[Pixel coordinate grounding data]
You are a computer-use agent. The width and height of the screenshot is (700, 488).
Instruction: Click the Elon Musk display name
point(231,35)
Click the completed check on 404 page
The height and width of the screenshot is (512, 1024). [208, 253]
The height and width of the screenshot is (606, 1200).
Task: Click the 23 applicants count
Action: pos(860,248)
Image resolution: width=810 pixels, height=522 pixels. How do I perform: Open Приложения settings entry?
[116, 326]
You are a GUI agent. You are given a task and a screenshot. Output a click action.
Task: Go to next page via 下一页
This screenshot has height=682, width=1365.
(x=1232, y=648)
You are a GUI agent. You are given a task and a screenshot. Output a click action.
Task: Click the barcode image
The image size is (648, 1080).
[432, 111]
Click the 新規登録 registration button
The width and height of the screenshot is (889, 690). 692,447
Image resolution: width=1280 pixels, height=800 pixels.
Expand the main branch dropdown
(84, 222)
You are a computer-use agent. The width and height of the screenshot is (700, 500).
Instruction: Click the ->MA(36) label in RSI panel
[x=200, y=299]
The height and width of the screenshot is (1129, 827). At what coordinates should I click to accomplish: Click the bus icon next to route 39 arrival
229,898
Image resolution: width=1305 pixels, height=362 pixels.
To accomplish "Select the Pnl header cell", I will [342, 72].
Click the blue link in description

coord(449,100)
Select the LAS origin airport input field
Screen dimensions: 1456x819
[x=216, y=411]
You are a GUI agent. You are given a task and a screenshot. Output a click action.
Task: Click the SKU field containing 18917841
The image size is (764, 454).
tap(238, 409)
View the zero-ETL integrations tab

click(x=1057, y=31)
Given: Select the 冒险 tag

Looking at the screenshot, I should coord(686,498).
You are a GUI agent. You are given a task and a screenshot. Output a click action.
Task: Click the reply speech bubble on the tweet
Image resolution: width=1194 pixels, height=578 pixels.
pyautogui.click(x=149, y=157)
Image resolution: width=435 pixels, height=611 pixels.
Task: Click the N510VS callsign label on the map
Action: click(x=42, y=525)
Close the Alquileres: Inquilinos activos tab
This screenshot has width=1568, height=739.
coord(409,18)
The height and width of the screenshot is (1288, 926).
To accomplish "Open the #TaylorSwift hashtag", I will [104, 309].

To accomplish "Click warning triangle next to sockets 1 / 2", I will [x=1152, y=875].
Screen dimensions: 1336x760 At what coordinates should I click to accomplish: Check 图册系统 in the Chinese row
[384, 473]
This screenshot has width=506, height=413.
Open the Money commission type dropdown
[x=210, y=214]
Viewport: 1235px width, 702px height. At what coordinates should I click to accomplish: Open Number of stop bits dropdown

_Aim of the exercise:_ The requested lines run from the one with "The height and width of the screenshot is (1129, 827)." through the last line of the records. Return them exactly.

_Answer for the task:_
The height and width of the screenshot is (1129, 827). At what coordinates should I click to accomplish: Click the bus icon next to route 39 arrival
229,898
Image resolution: width=1305 pixels, height=362 pixels.
To accomplish "Select the Pnl header cell", I will [342, 72].
Click the blue link in description

coord(449,100)
Select the LAS origin airport input field
Screen dimensions: 1456x819
[x=216, y=411]
You are a GUI agent. You are given a task and a screenshot. Output a click action.
Task: Click the SKU field containing 18917841
The image size is (764, 454).
tap(238, 409)
View the zero-ETL integrations tab

click(x=1057, y=31)
Given: Select the 冒险 tag

Looking at the screenshot, I should coord(686,498).
You are a GUI agent. You are given a task and a screenshot. Output a click action.
Task: Click the reply speech bubble on the tweet
Image resolution: width=1194 pixels, height=578 pixels.
pyautogui.click(x=149, y=157)
Image resolution: width=435 pixels, height=611 pixels.
Task: Click the N510VS callsign label on the map
Action: click(x=42, y=525)
Close the Alquileres: Inquilinos activos tab
This screenshot has width=1568, height=739.
coord(409,18)
The height and width of the screenshot is (1288, 926).
To accomplish "Open the #TaylorSwift hashtag", I will [104, 309].

To accomplish "Click warning triangle next to sockets 1 / 2", I will [x=1152, y=875].
Screen dimensions: 1336x760 At what coordinates should I click to accomplish: Check 图册系统 in the Chinese row
[384, 473]
This screenshot has width=506, height=413.
Open the Money commission type dropdown
[x=210, y=214]
Viewport: 1235px width, 702px height. At what coordinates should I click to accomplish: Open Number of stop bits dropdown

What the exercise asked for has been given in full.